Your answer should be the lines below from the one with "Viewport: 998px width, 321px" to the one with "Given: Open the 患者回访管理 tab", both included, given again exactly and with nothing added.

= DATA IN THIS EXERCISE =
· · · ·

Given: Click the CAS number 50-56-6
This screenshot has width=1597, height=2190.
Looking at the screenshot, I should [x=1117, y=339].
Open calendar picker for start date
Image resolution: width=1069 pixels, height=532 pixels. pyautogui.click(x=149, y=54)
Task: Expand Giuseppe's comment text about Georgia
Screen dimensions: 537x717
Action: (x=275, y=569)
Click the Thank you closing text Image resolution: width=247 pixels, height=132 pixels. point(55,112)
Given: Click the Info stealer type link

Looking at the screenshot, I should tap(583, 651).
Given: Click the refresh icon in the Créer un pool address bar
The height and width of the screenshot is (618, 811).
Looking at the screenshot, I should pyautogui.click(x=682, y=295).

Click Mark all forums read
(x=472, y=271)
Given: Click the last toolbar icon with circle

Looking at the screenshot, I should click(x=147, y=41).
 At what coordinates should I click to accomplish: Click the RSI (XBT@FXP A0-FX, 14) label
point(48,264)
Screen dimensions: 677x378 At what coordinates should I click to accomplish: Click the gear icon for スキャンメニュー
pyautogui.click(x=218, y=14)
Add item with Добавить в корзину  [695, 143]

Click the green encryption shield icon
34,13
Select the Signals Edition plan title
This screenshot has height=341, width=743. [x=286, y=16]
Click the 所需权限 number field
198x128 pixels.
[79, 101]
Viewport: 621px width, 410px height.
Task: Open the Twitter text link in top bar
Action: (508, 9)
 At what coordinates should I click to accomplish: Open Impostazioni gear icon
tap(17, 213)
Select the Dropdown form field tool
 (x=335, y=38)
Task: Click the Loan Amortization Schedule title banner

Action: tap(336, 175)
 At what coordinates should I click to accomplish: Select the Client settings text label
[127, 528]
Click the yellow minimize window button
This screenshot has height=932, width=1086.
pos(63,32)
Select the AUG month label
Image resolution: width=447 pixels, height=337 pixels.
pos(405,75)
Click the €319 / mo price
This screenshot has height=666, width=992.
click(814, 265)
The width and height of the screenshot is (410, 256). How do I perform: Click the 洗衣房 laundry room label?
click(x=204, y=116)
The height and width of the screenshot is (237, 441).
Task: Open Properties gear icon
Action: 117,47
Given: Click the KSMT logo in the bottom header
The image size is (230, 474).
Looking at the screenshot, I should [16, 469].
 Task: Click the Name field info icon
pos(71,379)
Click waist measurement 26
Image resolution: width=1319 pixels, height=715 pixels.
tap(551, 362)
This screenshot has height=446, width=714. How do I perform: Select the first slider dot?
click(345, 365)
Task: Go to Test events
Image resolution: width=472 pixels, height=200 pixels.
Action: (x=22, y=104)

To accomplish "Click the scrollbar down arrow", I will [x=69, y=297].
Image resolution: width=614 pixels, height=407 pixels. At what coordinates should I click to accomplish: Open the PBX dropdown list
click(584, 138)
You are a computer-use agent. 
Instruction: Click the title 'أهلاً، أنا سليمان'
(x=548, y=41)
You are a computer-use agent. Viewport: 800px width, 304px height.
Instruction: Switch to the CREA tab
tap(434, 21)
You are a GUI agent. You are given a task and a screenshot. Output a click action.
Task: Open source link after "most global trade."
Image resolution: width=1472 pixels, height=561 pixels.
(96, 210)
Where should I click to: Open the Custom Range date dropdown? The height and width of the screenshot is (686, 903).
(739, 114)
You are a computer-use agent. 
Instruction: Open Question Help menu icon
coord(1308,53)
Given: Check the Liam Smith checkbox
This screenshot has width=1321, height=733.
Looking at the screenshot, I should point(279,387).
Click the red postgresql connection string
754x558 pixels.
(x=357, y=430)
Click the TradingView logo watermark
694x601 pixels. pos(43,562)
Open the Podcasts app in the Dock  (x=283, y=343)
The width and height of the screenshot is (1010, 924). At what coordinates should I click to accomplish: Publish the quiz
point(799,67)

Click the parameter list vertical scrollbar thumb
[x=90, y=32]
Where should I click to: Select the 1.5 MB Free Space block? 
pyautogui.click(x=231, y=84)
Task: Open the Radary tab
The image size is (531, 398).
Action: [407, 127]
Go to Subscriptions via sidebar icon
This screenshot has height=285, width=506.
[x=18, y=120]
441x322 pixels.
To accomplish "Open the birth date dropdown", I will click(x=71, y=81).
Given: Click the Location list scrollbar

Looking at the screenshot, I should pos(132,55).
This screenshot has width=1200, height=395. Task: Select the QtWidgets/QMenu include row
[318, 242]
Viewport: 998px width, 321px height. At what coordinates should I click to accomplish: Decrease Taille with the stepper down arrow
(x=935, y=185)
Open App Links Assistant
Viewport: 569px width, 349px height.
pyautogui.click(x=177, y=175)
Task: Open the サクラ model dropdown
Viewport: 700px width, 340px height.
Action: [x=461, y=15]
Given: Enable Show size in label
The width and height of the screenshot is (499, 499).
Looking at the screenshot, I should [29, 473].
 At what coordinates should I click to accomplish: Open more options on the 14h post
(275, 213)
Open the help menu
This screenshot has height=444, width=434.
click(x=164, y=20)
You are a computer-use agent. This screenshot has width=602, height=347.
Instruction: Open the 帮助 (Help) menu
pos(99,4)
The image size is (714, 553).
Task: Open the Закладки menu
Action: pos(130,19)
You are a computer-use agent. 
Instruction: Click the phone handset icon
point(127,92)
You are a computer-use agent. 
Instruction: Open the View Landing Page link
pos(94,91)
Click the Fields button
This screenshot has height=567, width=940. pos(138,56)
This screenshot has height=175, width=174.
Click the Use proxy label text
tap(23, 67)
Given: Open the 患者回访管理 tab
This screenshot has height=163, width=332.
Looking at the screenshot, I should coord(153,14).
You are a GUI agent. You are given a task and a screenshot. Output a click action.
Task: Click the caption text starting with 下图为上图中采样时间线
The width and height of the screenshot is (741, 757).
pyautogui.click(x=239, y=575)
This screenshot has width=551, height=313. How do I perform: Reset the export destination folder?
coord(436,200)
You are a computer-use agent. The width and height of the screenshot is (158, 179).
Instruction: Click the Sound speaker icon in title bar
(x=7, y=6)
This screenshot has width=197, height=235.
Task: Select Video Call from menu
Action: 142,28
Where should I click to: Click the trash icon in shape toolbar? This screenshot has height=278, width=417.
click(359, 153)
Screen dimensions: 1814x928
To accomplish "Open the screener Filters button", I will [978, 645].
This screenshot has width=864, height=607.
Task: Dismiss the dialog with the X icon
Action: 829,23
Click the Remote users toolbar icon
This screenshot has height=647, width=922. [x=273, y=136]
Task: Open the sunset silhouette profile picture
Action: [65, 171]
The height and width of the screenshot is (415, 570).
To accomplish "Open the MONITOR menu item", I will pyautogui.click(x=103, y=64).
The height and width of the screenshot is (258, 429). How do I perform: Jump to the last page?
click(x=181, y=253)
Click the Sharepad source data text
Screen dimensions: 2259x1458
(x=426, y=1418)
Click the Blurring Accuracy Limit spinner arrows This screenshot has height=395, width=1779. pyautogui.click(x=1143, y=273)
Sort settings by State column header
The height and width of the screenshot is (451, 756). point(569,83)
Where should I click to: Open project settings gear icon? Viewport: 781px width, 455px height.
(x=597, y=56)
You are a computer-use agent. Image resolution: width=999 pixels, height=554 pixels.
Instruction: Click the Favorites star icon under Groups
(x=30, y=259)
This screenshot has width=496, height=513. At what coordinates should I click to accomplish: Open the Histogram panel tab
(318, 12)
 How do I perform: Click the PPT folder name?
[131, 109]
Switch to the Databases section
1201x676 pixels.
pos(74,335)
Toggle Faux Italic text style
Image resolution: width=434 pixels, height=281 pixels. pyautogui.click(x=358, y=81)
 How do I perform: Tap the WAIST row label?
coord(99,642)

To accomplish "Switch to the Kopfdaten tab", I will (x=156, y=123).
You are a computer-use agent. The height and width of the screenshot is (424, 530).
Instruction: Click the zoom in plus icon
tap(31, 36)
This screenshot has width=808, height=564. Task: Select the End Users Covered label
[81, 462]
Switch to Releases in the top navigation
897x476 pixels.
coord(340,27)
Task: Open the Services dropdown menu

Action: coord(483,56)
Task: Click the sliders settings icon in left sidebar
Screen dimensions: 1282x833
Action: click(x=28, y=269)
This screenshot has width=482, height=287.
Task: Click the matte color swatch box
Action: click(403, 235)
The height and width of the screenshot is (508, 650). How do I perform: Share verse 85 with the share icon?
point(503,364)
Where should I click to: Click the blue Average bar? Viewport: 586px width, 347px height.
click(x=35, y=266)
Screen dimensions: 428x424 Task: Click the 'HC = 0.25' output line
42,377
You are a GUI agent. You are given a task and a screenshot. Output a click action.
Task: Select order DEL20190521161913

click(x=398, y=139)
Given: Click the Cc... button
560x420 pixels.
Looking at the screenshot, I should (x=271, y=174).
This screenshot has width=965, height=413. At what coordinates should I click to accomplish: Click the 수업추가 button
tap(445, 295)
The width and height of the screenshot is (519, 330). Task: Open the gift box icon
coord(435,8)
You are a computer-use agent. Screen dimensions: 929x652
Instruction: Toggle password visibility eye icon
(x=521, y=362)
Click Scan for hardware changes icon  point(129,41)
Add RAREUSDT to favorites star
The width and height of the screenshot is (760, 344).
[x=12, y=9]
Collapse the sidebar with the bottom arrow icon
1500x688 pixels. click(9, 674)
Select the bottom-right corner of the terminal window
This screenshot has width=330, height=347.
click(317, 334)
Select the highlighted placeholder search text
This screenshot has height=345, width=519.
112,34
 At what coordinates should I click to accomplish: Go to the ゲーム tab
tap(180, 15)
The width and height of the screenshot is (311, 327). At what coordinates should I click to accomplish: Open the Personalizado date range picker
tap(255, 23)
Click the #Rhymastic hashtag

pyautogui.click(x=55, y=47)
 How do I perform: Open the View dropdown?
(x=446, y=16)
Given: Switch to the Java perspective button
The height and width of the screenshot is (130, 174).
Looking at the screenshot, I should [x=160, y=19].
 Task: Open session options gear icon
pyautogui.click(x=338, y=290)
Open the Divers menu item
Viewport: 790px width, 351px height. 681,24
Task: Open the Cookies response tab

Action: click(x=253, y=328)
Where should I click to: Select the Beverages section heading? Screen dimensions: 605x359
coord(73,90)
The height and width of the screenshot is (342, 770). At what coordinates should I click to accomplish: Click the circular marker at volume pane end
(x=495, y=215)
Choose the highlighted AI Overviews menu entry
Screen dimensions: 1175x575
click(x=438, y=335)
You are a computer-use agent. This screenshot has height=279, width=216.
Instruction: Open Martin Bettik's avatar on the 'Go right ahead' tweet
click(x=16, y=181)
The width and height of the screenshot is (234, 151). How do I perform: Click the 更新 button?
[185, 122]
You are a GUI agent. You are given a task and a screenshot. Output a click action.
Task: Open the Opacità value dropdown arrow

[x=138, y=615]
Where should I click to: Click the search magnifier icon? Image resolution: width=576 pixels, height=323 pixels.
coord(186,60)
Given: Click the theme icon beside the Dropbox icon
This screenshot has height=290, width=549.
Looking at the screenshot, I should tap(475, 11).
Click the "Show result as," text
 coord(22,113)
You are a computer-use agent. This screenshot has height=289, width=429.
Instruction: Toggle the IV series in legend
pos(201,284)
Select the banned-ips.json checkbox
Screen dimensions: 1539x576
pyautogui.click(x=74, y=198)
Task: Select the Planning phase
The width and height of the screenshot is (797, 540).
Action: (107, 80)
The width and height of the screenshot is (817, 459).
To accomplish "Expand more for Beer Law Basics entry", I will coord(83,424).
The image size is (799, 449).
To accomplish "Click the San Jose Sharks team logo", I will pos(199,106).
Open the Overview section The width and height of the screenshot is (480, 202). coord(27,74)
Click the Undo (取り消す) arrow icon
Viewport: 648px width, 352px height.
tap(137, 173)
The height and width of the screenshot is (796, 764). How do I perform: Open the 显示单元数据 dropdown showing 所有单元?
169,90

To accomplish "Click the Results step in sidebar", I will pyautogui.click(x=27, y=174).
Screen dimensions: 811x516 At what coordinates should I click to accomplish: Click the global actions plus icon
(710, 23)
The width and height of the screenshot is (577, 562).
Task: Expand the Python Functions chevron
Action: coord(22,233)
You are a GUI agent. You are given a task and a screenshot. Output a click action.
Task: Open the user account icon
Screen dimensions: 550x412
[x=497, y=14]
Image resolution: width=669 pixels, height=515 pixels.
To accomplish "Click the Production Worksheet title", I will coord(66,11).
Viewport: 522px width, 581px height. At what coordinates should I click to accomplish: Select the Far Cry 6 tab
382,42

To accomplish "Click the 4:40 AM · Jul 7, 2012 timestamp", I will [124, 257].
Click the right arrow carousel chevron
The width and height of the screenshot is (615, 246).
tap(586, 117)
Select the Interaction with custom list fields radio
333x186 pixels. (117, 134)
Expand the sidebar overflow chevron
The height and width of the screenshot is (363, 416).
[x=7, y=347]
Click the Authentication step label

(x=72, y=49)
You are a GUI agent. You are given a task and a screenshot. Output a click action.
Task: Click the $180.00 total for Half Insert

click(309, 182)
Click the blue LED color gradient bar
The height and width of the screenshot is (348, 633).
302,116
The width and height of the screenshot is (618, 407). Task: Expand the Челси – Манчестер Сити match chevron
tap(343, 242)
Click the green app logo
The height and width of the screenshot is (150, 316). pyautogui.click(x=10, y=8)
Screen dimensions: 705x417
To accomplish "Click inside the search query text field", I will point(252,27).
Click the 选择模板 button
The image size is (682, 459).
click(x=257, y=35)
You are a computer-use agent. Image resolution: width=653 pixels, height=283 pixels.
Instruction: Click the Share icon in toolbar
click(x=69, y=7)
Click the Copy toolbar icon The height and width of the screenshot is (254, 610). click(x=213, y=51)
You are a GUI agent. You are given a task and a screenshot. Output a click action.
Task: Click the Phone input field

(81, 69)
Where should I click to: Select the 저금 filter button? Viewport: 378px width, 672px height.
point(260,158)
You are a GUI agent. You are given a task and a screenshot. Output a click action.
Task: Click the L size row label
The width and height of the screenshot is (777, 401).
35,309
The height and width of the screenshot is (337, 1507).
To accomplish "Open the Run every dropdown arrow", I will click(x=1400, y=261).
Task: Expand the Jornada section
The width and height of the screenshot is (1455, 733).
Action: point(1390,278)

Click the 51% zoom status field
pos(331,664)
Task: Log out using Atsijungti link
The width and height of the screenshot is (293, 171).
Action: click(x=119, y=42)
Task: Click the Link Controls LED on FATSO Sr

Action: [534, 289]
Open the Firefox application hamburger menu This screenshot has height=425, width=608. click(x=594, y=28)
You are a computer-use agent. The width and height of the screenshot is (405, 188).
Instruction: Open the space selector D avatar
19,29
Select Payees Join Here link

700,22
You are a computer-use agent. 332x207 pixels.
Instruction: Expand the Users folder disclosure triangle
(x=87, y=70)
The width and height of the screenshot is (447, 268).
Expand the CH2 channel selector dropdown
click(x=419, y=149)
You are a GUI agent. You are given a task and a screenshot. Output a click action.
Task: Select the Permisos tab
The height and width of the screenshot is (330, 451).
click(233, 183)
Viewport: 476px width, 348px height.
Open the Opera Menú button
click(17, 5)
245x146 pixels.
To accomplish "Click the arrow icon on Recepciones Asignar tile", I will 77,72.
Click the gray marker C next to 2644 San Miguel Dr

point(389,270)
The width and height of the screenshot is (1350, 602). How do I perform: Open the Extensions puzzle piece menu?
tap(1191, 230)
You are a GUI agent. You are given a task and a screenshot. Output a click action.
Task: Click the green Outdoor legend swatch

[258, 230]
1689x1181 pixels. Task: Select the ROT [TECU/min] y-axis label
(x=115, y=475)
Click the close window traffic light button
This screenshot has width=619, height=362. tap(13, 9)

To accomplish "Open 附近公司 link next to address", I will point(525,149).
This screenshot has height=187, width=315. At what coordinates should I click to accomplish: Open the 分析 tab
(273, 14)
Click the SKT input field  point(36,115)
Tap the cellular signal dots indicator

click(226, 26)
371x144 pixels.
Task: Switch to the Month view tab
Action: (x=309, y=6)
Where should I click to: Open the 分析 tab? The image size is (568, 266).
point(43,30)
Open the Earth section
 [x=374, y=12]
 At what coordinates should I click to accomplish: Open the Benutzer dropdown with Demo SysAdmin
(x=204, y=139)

· · · ·

= WRITTEN REPLY =
Viewport: 998px width, 321px height. At what coordinates should I click to accomplish: Decrease Taille with the stepper down arrow
(x=935, y=185)
Open App Links Assistant
Viewport: 569px width, 349px height.
pyautogui.click(x=177, y=175)
Task: Open the サクラ model dropdown
Viewport: 700px width, 340px height.
Action: [x=461, y=15]
Given: Enable Show size in label
The width and height of the screenshot is (499, 499).
Looking at the screenshot, I should [29, 473].
 At what coordinates should I click to accomplish: Open more options on the 14h post
(275, 213)
Open the help menu
This screenshot has height=444, width=434.
click(x=164, y=20)
You are a computer-use agent. This screenshot has width=602, height=347.
Instruction: Open the 帮助 (Help) menu
pos(99,4)
The image size is (714, 553).
Task: Open the Закладки menu
Action: pos(130,19)
You are a computer-use agent. 
Instruction: Click the phone handset icon
point(127,92)
You are a computer-use agent. 
Instruction: Open the View Landing Page link
pos(94,91)
Click the Fields button
This screenshot has height=567, width=940. pos(138,56)
This screenshot has height=175, width=174.
Click the Use proxy label text
tap(23, 67)
Given: Open the 患者回访管理 tab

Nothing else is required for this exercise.